- _EXERCISE 1_
In the album review, reproduce the passage that begins at the words "The opening song" and stops after "the eOne label.", swapping "Christians" for "believers".
- _EXERCISE 2_
According to the album review, what label has the band newly signed to?
- _EXERCISE 3_
List every song title that the album review names.

***** PROVIDED PASSAGE *****

Although they saw early success, Rush of Fools have been known for their somewhat bland and boring acoustic guitar centered pop music. When I heard the first few seconds of the title track of their newest album, We Once Were, I thought perhaps the mp3 I was listening to was improperly labeled. Instead of acoustic guitars, I heard fast upbeat electric guitars; with distortion! Who is this band? A brief listen to the remaining tracks and I realized that this was indeed the same band who had released two rather lackluster, but popular, albums before.
The opening song and title track, "We Once Were," is an excellent choice to kick-off the newest album for the new sound of Rush of Fools. The song is about the band themselves, but it is also about all of us as Christians. It centers around the fact that life is in continual motion. Life is constantly moving forward and we as Christians should strive to improve our walk with Jesus. We should not be who we once were; we should not stay mired in the places where we were in the past. The song is also a reference to the obvious. These guys are not the same band as they were four years ago. They have transformed from a pop/contemporary group into a legitimate pop/rock band that even borders on the alternative at times. This is the perfect opening and anthem for the band newly signed to the eOne label.
"Come Find Me" keeps the pop rock coming with a song about the parable of the one lost sheep. Willis exclaims, "You're calling this sheep gone astray and I pray you'll leave the ninety-nine." The song is a prayer that God will come to rescue us even though we stray just as Jesus taught in His parable of the lost sheep. "Won't Say Goodbye" is the first hint of acoustic guitar found on the album. The verse is dominated by acoustic guitar, but the chorus brings back the electric guitars and distortion. This song also has a nice flow and a good sound.

***** RECORDED INFORMATION *****

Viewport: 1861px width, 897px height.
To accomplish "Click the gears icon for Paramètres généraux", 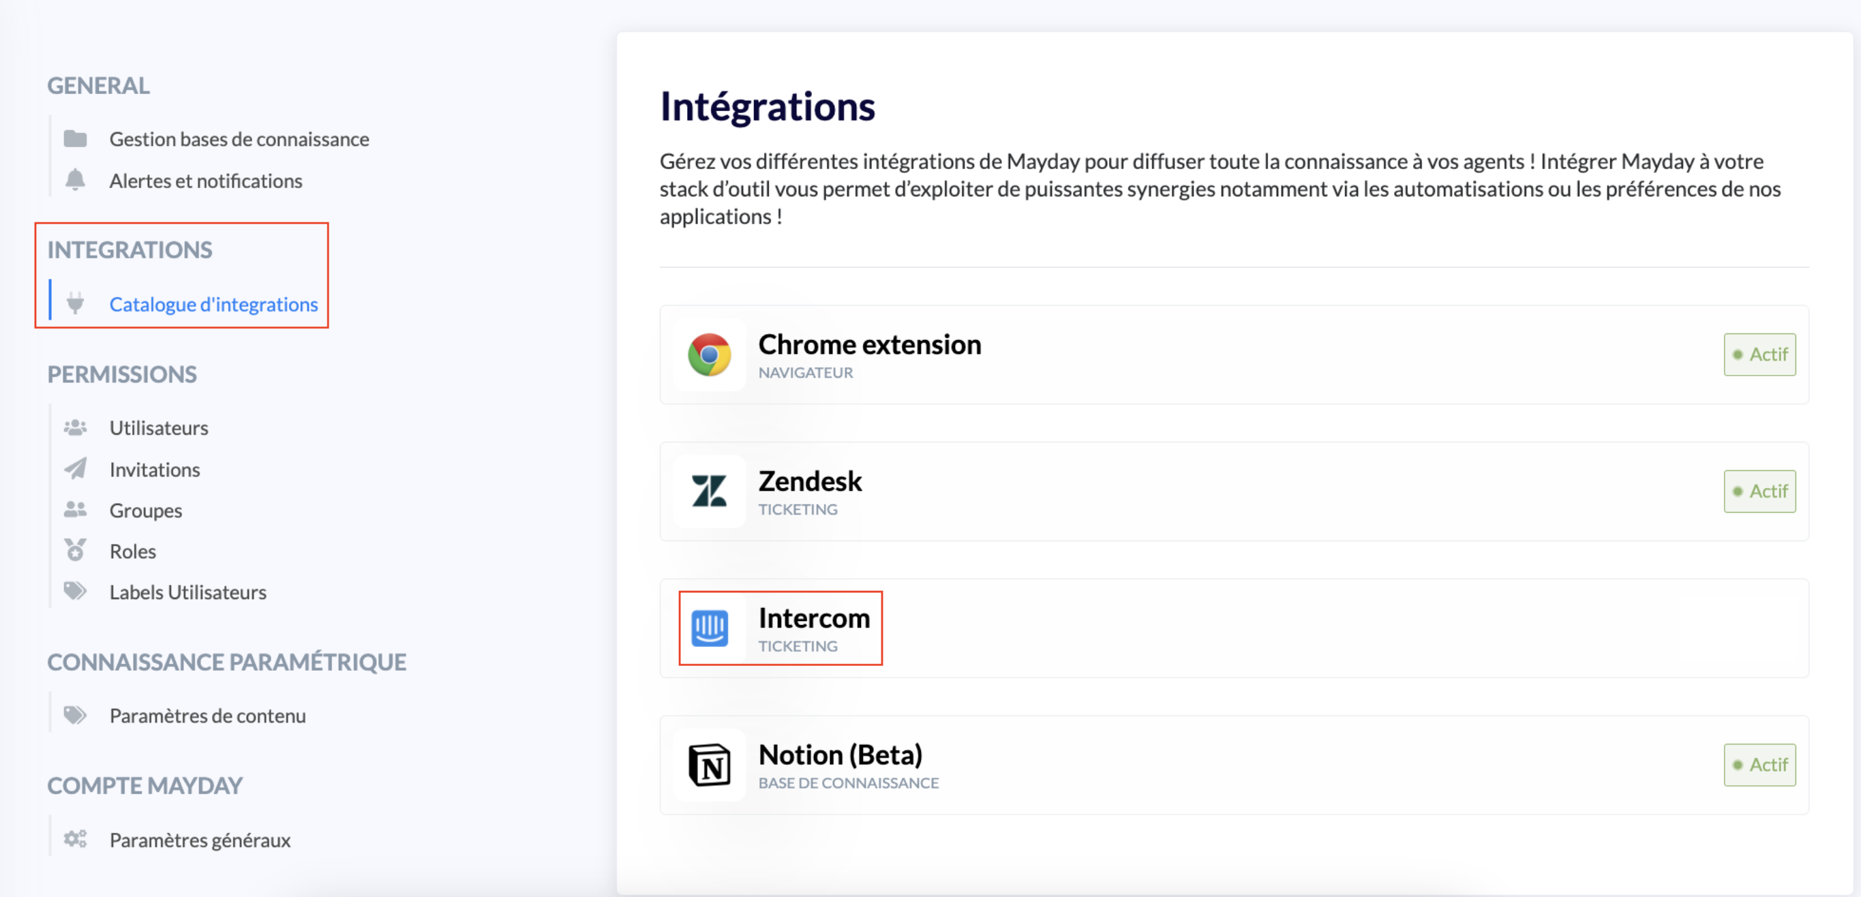I will (x=75, y=839).
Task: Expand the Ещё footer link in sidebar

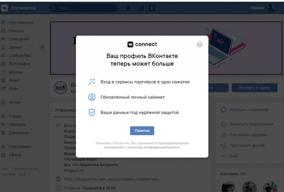Action: point(23,174)
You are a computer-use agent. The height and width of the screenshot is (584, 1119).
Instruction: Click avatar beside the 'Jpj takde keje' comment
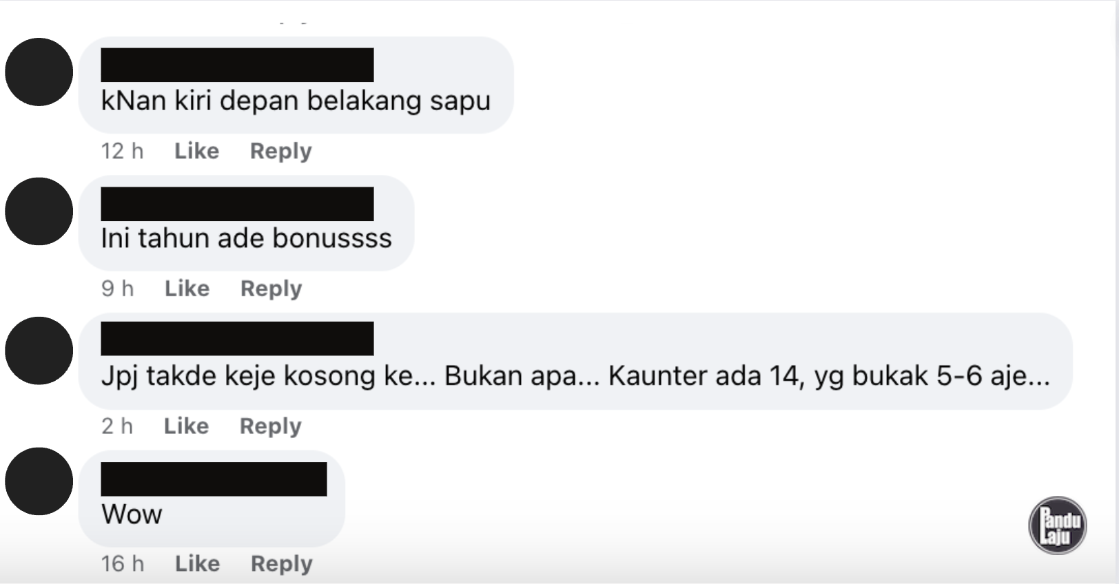coord(39,351)
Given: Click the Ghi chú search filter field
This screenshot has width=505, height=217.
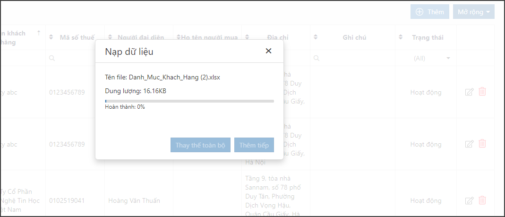Looking at the screenshot, I should pyautogui.click(x=353, y=58).
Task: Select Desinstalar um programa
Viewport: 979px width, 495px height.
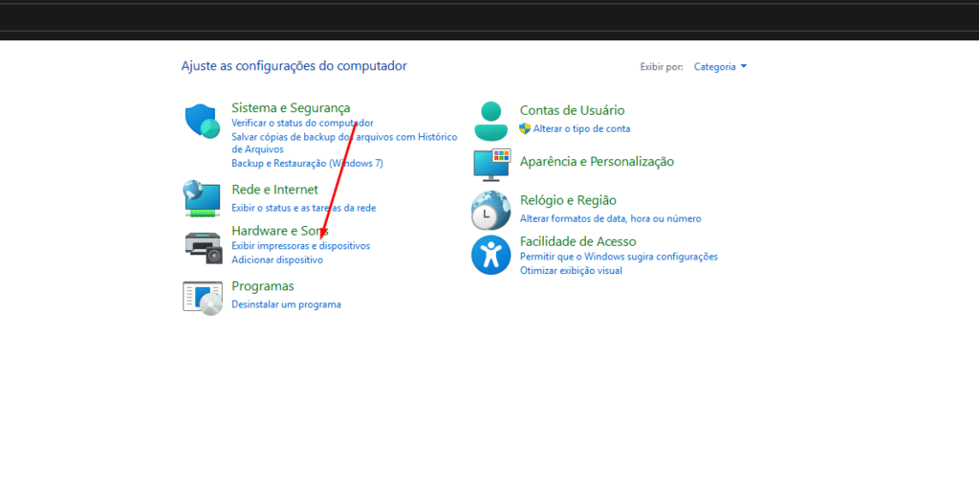Action: point(286,304)
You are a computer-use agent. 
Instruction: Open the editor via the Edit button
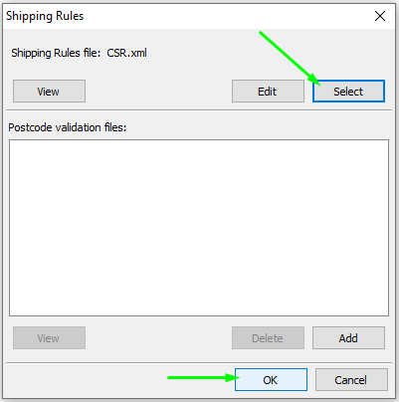268,91
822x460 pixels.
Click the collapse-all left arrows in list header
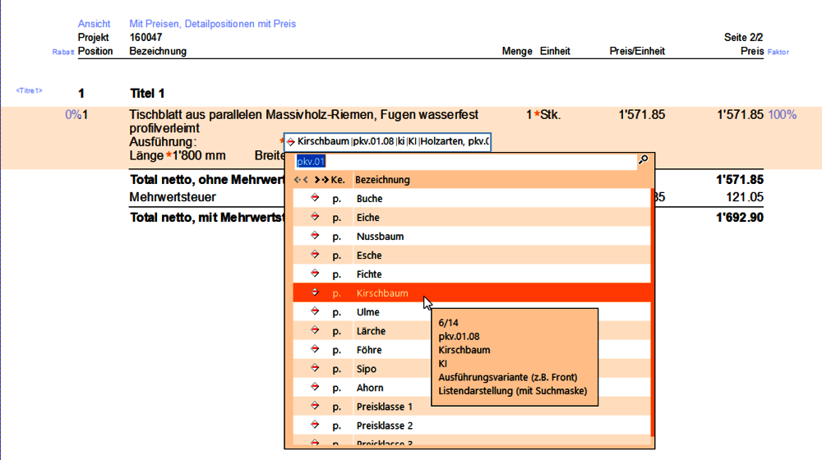pyautogui.click(x=302, y=179)
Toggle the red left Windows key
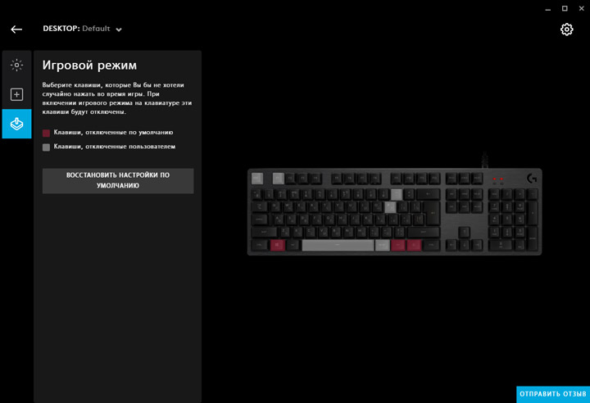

*****

- _REPLY 1_
The opening song and title track, "We Once Were," is an excellent choice to kick-off the newest album for the new sound of Rush of Fools. The song is about the band themselves, but it is also about all of us as believers. It centers around the fact that life is in continual motion. Life is constantly moving forward and we as believers should strive to improve our walk with Jesus. We should not be who we once were; we should not stay mired in the places where we were in the past. The song is also a reference to the obvious. These guys are not the same band as they were four years ago. They have transformed from a pop/contemporary group into a legitimate pop/rock band that even borders on the alternative at times. This is the perfect opening and anthem for the band newly signed to the eOne label.

- _REPLY 2_
The eOne label.

- _REPLY 3_
"We Once Were," "Come Find Me," "Won't Say Goodbye"